Dr. Carlson has also written on several animal protection topics. She wrote a chapter on the use of animals in science and medicine in A Primer on Animal Rights. In addition, she has written several letters-to-the-editor and editorials on animal-related topics. She has co-editing and written a book on the nutritional aspects and health benefits of a vegetarian diet.

She co-founded Little Buddies Adoption and Humane Society with Louise Holton. 

Louise Holton, Vice-President and Co-Founder

Holton, a South African, worked in Africa on conservation issues in the 1970s, concentrating on endangered species such as the cheetah. She also worked with the Johannesburg SPCA on cat overpopulation including pioneering work on nonlethal control of homeless and stray cats.

She moved to the US in 1986 to work in animal protection.
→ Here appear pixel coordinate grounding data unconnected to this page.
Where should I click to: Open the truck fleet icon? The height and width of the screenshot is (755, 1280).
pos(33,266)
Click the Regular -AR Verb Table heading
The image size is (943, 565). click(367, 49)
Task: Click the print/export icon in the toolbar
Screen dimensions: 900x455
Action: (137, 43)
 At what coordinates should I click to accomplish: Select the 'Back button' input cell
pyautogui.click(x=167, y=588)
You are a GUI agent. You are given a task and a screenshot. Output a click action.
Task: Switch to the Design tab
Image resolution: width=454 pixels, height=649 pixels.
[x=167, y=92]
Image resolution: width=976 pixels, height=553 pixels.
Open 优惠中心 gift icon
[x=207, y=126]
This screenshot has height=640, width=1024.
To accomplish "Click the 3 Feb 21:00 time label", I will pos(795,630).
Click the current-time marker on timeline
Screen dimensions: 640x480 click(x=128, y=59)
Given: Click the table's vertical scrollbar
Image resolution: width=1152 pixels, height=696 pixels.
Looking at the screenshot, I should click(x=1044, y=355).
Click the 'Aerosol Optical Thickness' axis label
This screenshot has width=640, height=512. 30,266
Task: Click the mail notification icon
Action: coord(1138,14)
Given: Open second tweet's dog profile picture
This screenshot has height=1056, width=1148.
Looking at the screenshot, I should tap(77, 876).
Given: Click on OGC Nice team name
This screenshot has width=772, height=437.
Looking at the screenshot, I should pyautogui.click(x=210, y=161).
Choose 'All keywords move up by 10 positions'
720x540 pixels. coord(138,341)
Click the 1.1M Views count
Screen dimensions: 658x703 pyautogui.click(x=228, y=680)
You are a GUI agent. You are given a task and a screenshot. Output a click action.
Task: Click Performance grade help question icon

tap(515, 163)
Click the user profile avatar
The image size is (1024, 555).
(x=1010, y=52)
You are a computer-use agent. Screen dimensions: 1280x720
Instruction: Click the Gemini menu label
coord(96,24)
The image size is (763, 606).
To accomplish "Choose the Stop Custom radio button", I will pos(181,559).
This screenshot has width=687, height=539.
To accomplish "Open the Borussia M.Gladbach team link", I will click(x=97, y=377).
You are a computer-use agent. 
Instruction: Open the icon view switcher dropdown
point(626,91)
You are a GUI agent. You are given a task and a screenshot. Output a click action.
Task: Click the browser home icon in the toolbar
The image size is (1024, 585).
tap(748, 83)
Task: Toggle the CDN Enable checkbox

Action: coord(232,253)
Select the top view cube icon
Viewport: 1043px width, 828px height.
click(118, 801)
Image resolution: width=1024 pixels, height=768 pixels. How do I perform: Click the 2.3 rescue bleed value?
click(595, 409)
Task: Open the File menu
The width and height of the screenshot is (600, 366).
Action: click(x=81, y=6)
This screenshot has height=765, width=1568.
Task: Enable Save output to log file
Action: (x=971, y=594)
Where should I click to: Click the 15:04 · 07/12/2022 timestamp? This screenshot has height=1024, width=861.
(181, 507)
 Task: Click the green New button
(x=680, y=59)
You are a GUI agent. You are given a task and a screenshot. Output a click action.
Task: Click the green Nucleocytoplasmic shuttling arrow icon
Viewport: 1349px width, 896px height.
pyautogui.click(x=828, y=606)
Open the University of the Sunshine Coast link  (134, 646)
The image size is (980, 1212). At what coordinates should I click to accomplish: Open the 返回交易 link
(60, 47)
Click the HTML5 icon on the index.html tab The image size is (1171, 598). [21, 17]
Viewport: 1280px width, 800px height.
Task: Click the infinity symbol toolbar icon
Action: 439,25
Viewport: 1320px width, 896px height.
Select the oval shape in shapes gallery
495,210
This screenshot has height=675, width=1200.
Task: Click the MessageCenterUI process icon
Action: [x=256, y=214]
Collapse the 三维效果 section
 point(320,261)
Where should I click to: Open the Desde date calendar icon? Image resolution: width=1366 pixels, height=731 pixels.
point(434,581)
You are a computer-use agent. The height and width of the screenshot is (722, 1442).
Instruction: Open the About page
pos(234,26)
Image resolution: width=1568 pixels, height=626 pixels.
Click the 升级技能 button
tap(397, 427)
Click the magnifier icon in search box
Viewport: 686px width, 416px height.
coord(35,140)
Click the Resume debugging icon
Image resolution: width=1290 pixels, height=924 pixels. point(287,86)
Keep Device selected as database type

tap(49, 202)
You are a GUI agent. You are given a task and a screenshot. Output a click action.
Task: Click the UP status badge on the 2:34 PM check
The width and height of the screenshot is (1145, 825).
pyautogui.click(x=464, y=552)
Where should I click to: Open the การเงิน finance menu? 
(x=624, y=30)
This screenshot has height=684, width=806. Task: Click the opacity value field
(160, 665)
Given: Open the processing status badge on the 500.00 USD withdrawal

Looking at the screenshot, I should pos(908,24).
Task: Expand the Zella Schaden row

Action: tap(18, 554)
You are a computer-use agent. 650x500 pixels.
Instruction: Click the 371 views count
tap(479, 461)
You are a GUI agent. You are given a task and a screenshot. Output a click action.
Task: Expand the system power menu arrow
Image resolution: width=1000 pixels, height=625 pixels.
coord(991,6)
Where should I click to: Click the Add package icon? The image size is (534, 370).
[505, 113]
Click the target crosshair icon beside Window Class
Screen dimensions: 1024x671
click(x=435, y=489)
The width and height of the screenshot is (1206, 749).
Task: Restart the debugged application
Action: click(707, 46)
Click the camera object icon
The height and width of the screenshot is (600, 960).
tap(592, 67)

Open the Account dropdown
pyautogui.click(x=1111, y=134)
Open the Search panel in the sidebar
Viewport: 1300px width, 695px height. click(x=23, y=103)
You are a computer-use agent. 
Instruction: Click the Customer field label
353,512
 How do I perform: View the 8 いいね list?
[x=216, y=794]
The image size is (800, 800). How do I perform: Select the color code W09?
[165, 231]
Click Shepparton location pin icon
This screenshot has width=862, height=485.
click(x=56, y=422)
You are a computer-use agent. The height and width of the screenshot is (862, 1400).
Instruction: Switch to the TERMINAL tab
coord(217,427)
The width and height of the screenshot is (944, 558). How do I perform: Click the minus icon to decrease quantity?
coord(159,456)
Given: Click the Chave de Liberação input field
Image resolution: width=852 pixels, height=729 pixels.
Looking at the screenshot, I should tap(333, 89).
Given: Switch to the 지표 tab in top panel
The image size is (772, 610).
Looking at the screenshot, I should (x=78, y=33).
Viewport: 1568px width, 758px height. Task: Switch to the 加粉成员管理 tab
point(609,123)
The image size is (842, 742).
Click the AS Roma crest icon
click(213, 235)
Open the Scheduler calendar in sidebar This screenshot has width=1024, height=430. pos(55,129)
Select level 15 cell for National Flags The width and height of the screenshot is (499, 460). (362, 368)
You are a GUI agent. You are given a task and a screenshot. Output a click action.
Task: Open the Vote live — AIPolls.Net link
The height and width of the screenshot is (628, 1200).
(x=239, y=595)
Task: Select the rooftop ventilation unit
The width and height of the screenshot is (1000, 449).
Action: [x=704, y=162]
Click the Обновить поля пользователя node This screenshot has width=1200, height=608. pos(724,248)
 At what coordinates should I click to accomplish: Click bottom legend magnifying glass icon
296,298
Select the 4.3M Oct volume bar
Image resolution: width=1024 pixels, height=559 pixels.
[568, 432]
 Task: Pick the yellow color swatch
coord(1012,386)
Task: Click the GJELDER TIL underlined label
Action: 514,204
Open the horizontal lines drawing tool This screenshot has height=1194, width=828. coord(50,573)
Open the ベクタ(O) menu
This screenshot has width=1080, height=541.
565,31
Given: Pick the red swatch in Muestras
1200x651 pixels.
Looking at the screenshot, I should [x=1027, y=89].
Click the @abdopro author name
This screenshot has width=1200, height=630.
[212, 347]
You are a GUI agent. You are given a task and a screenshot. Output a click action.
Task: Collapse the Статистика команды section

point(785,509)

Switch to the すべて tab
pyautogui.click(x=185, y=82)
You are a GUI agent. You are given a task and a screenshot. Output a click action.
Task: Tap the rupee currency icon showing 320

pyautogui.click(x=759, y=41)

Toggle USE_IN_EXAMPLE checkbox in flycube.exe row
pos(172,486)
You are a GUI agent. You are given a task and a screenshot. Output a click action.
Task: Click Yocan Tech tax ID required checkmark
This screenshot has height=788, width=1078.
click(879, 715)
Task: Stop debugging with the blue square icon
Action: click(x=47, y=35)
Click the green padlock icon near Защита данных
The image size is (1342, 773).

She was the founder of Alley Cat Allies in 1990, bringing to the US her experience in working with homeless cats in South Africa and also involving her many British counterparts, biologists and veterinarians, who pioneered this work in Britain and in other parts of the world.

She has often been quoted in the media as an expert in dealing with cats and on issues pertaining to them, such as rabies control and wildlife predation. Holton has received numerous awards for her articles and newsletters, including several prestigious Muse Medallions, from the Cat Writers Association and has had the privilege of serving as a keynote speaker at the CWA annual conference.

Holton has been a member of the Summit of Animals, a collection of national animal protection groups. Holton has also been a member of the California Council of Animal Advocates, which finds solutions to animal overpopulation. She was a presenter at the Scientific Workshop on Feral Cats sponsored by American Humane Association and presented workshops on feral cats at the Western Veterinary Medicine Conference.

Holton served on the Advisory Panel of President Clinton’s Invasive Species Council. Holton is concerned that exotic species are treated inhumanely, and she was a strong voice on this panel for non-lethal control of all sentient animals. Cat Fancy Magazine recognized Holton’s work, and in January 2000 listed this as “one of the Greatest Moments for 20th Century Cats.”

She has been rescuing cats for more than 40 years, and is an expert in dealing with neonatal kittens, homeless and stray cats. Holton is also a world pioneer in promoting and implementing non-lethal control for feral cats. She advises groups in Australia, South Africa, Israel, South America and other countries.